EXERCISE – Write out all of the lines below again, requests included, and shift every coordinate in the answers up by 78. Leave the pictures out.

GIVEN DATA –

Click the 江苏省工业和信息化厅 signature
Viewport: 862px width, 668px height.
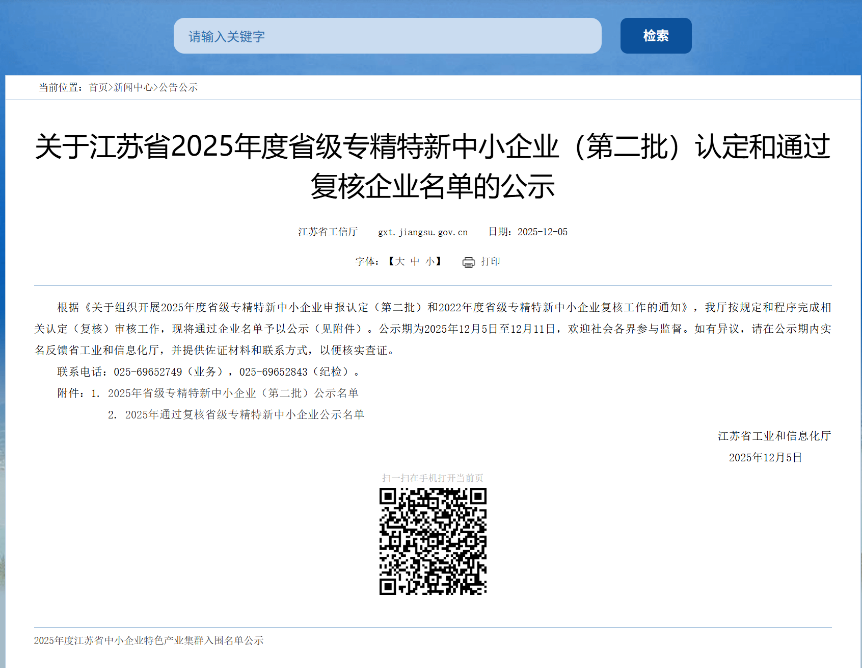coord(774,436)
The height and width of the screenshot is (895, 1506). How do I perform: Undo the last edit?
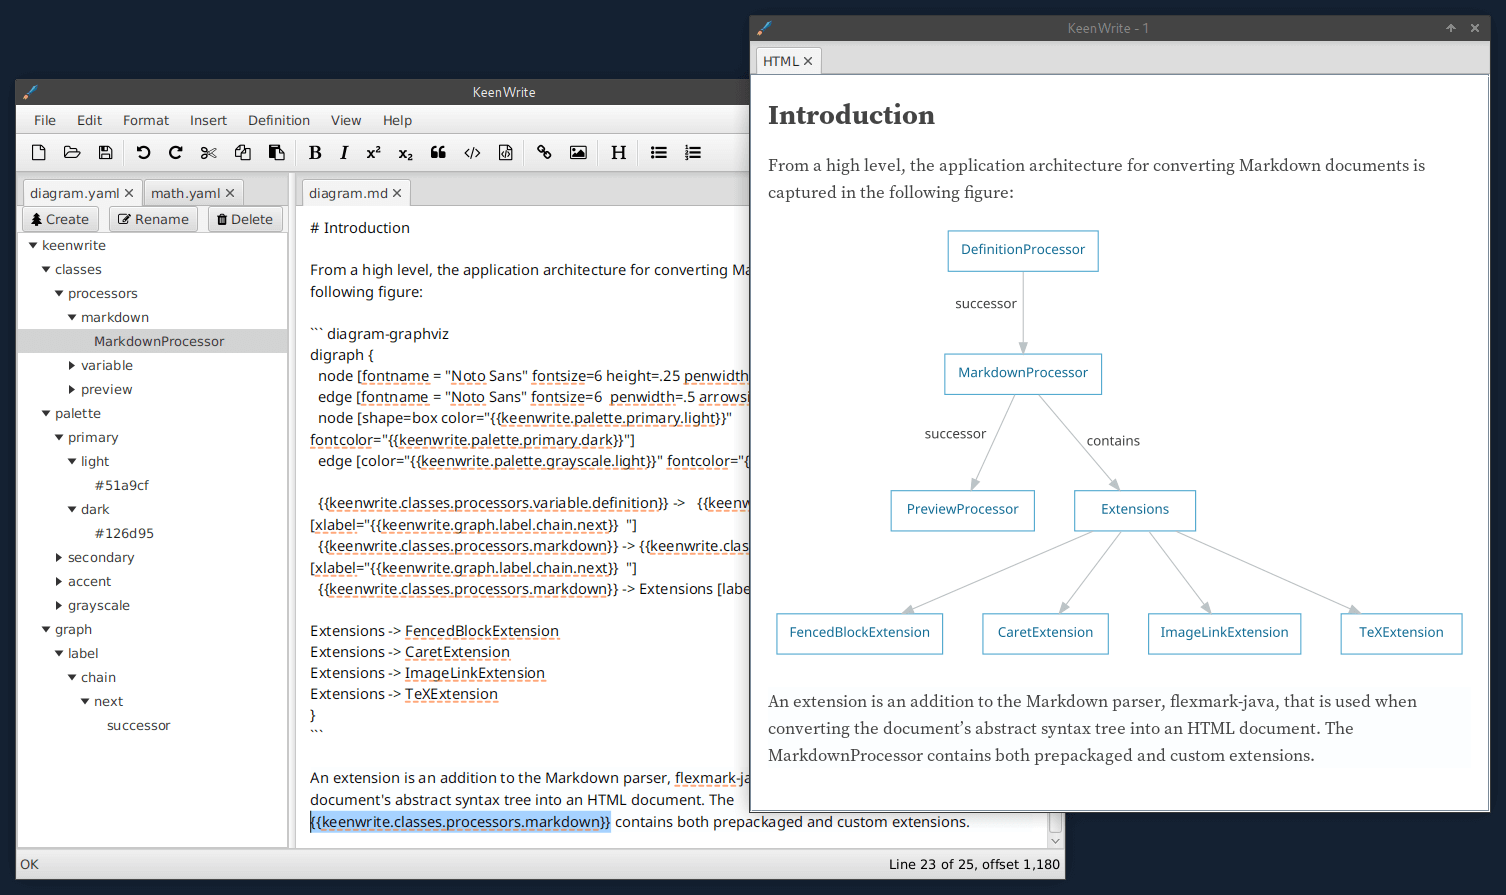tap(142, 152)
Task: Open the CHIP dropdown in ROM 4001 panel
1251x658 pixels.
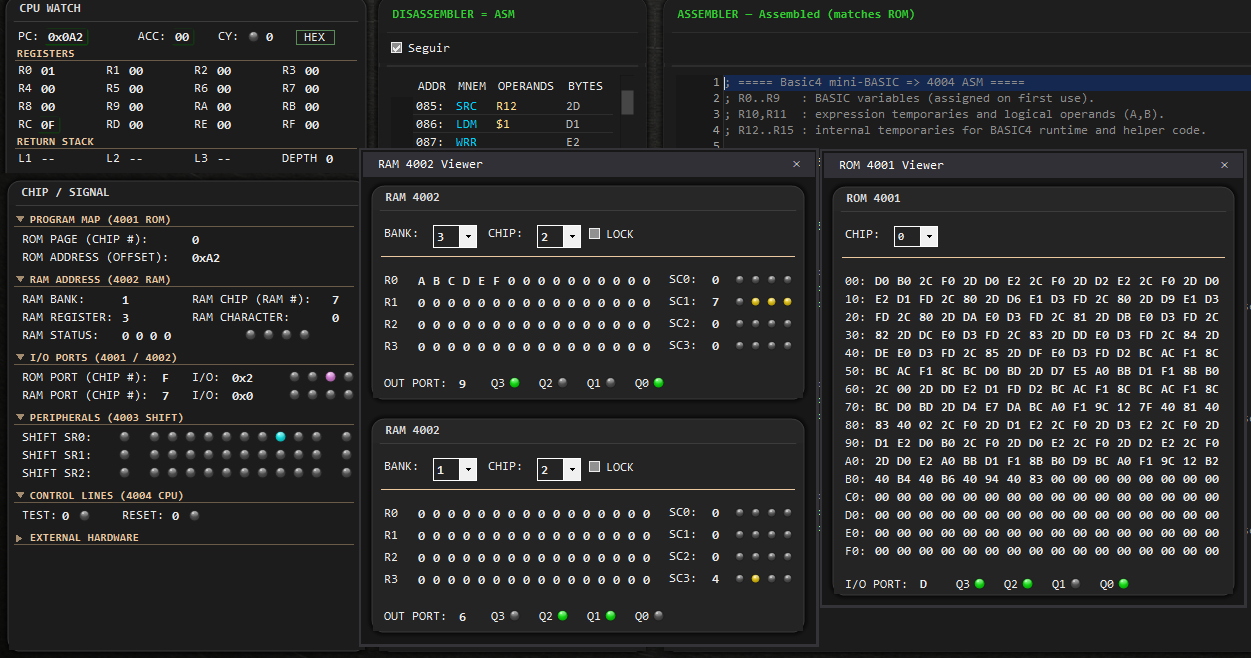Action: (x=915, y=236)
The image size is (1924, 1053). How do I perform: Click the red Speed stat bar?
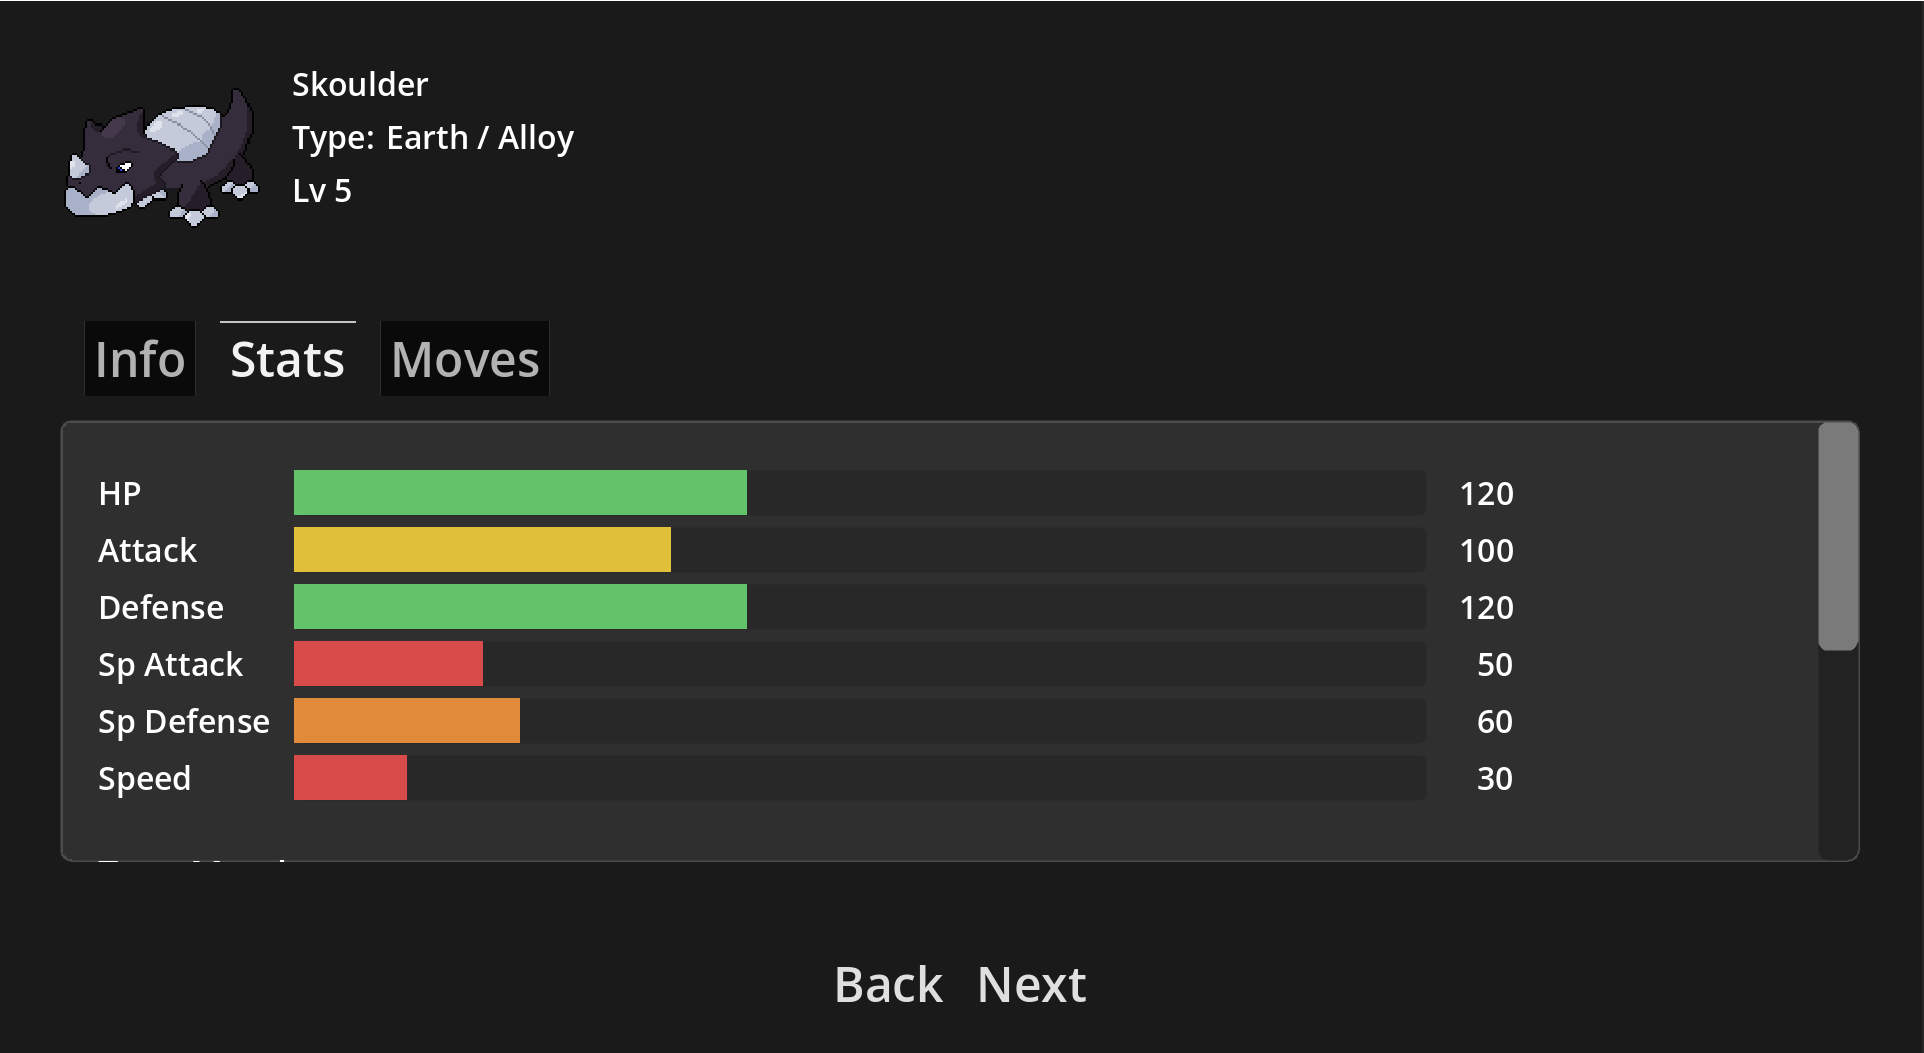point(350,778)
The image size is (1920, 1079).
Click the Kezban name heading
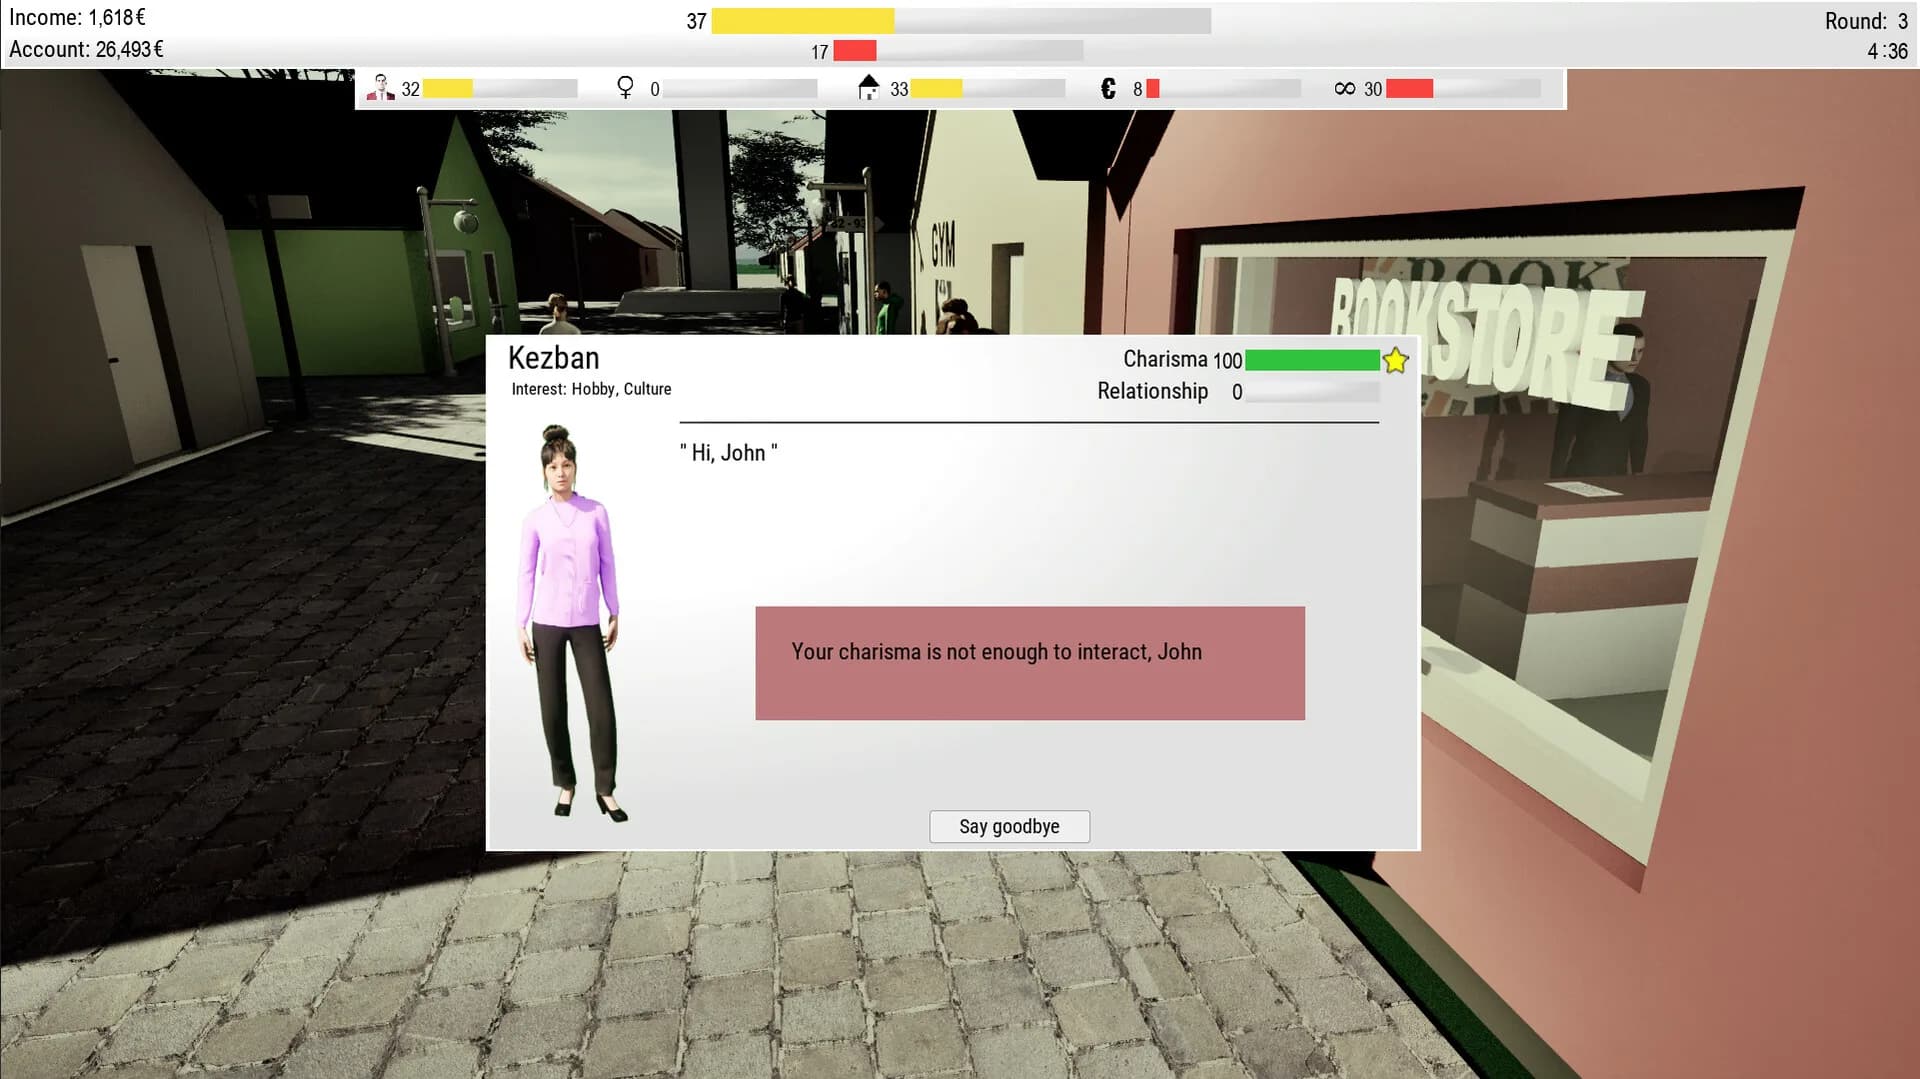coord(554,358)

RESPONSE TO THE EXERCISE –
Click the 江苏省工业和信息化厅 signature
Viewport: 862px width, 668px height.
coord(852,514)
The height and width of the screenshot is (895, 1506). How do I perform: Undo the last edit?
tap(220, 230)
Task: Open the CHIP dropdown in ROM 4001 panel
1251x658 pixels.
Action: (x=993, y=314)
The image size is (1924, 1053). How do I perform: Click the red Speed stat bar?
point(428,856)
The image size is (1920, 1079).
Click the Kezban name heading
coord(632,436)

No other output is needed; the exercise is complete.